The first member of this genus was identified by Smith in 1889 in the kidney of a white mouse. An expanded study of this parasite was later published by Smith and Johnson in 1902 where they suggested the name Klossiella muris.

==Taxonomy==

Currently there are 17 species recognised in this genus. All except one (Klossiella boae) infect the renal tracts of mammals.

==Description==

This genus is unusual in having only a single host in its life cycle.

The parasite is ingested and within the gut sporozoites escape from the sporocyst and invade the blood stream. Upon reaching the kidney, within the epithelium of the kidney the sporozoite undergoes merogony followed by gametogony and sporogony. It produces polysporocystic oocysts without a resistant oocyst wall. The resistant sporocysts are then shed in the urine.

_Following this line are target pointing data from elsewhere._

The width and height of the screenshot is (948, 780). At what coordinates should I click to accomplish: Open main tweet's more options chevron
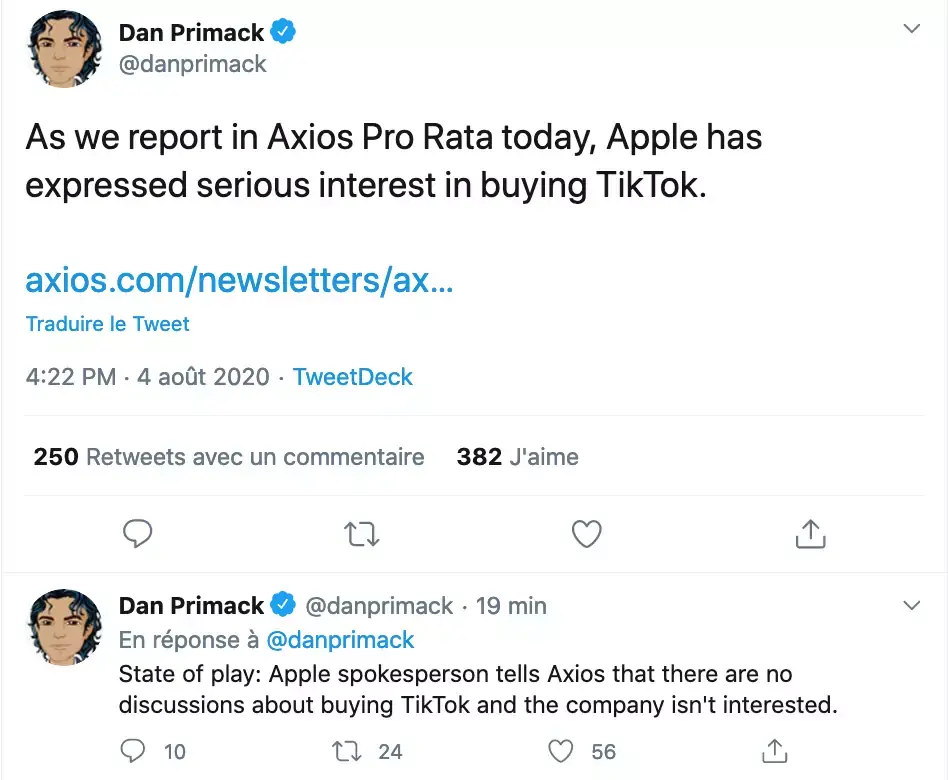click(x=912, y=29)
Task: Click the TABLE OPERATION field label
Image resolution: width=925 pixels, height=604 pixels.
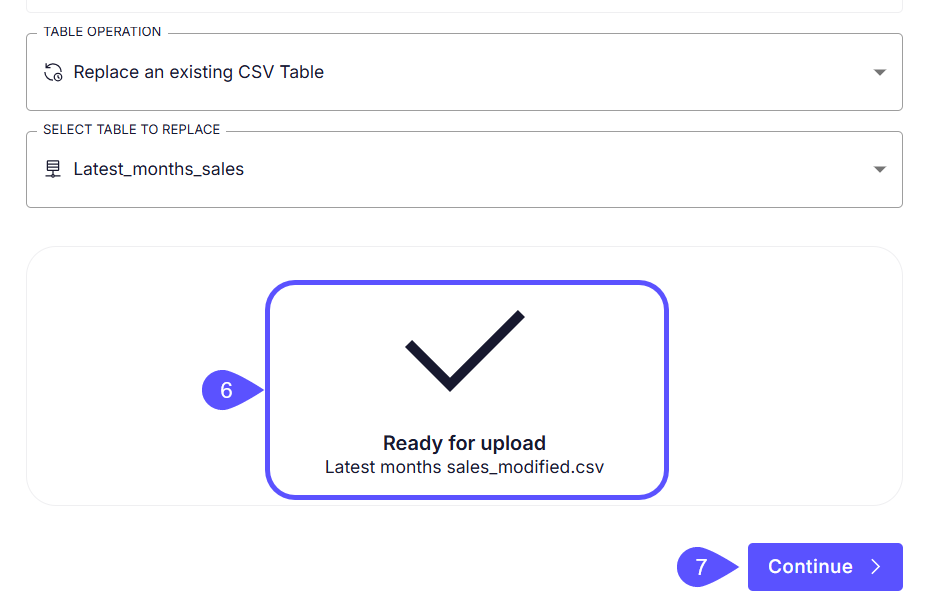Action: coord(101,31)
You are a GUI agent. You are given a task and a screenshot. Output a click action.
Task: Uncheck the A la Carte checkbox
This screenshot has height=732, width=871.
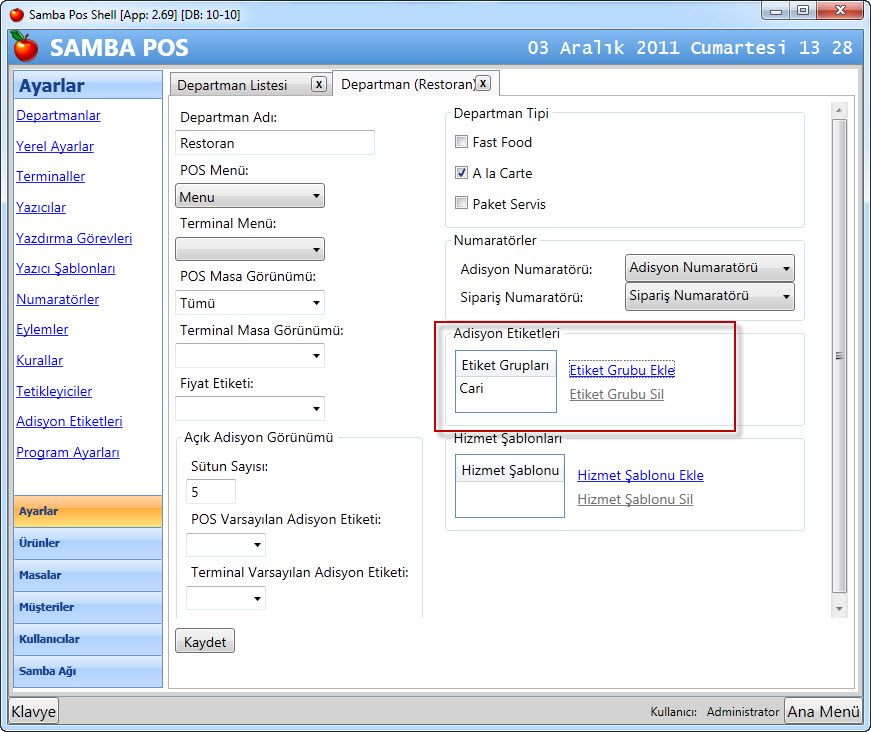pos(461,173)
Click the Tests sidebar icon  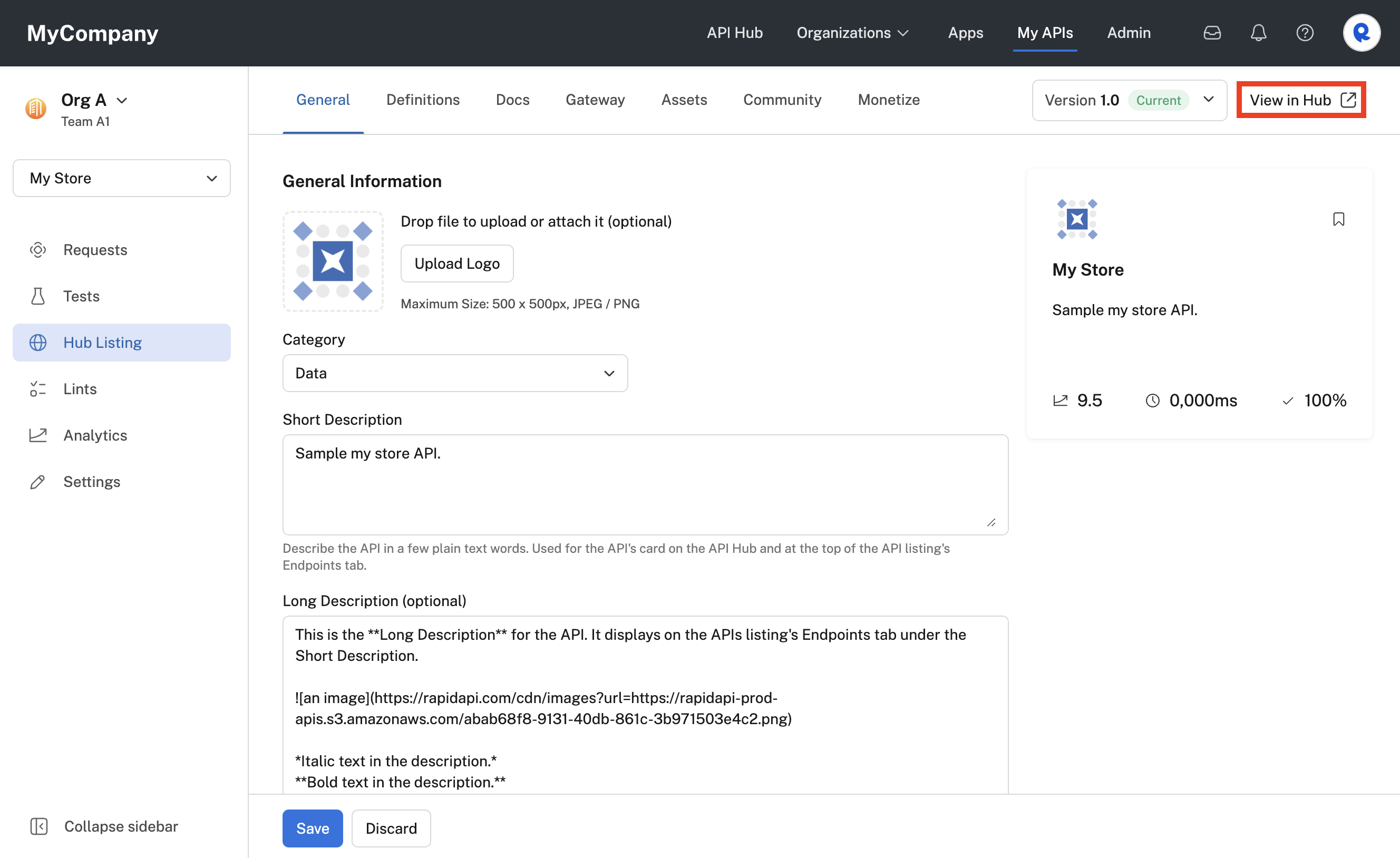[x=37, y=295]
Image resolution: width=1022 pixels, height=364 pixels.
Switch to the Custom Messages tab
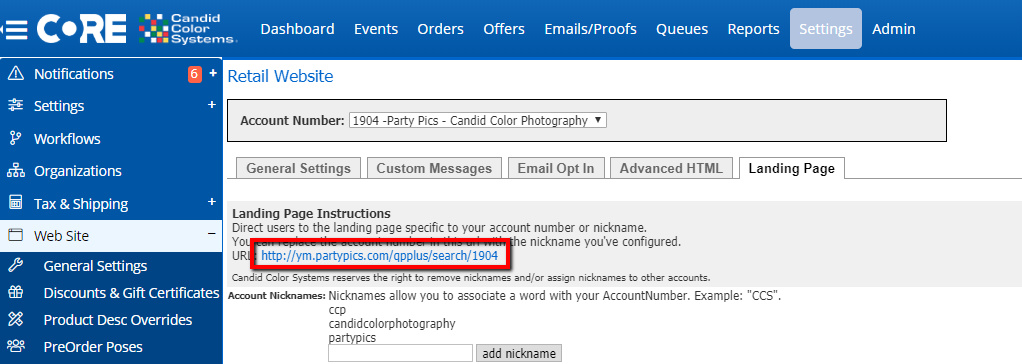pyautogui.click(x=434, y=168)
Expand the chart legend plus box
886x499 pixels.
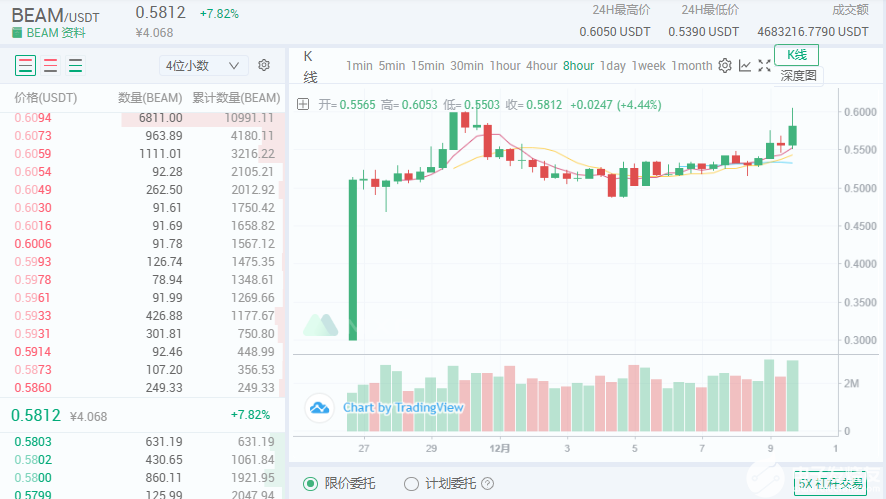point(303,104)
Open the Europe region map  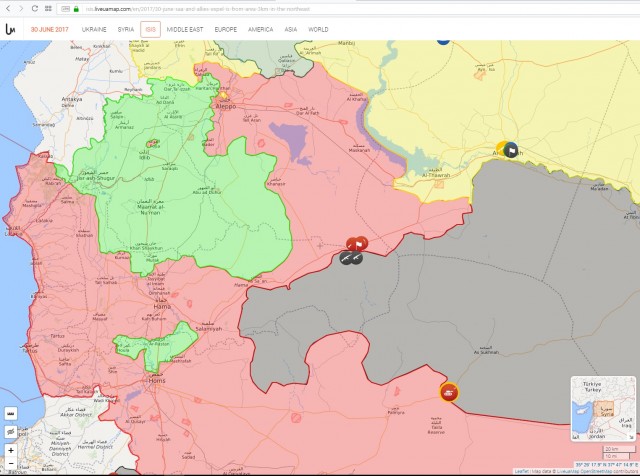(226, 30)
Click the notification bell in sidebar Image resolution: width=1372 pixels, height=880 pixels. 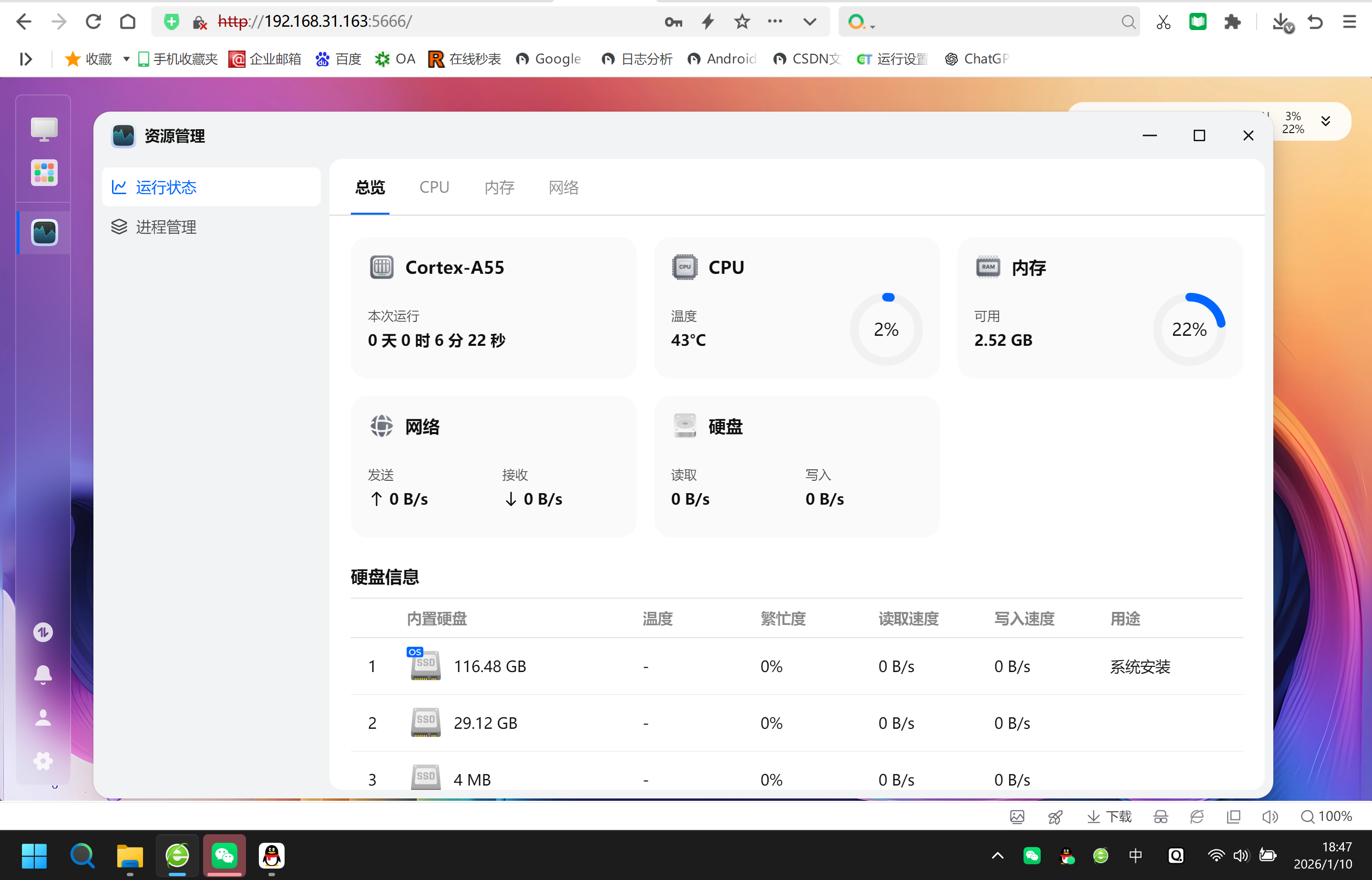pos(43,674)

The oocysts are subspherical, smooth and measure 22-24 μm by 20-21 μm.

==Clinical==

K. boae occurs both in the intestine and the kidney of the boa constrictor. It may cause anorexia, restlessness, hemorrhagic enteritis and intussusception.

==Host records==

- K. bettongiae - Tasmanian bettong (Bettongia gaimardi)
- K. beveridgei - spectacled hare-wallaby (Lagorchestes conspicillatus)
- K. boae - boa constrictor (Boa constrictor)
- K. callitris - western grey kangaroo (Macropus fuliginosus)
- K. cobayae - guinea pig (Cavia porcellus)
- K. dulcis n.sp. - sugar glider (Petaurus breviceps)
- K. equi - horse (Equus ferus caballus)
- K. hydromyos - Australian water rat (Hydromys chrysogaster)
- K. mabokensis - African murid (Praomys jsoni)
- K. muris - mouse (Mus musculus)
- K. quimrensis - western barred bandicoot (Perameles bougainville)
- K. rufi - red kangaroo (Macropus rufus)
- K. rufogrisei - Bennett's wallaby (Macropus rufogriseus)
- K. schoinobatis - petaurid greater glider (Petauroides volans)
- K. serendipensis - swamp wallaby (Wallabia bicolor)
- K. tejerai - opossum (Didelphis marsupialis)
- K. thylogale - Tasmanian pademelon (Thylogale billardierii)

===Note===

This genus has also been found in the kidneys of bats but the species was not identified.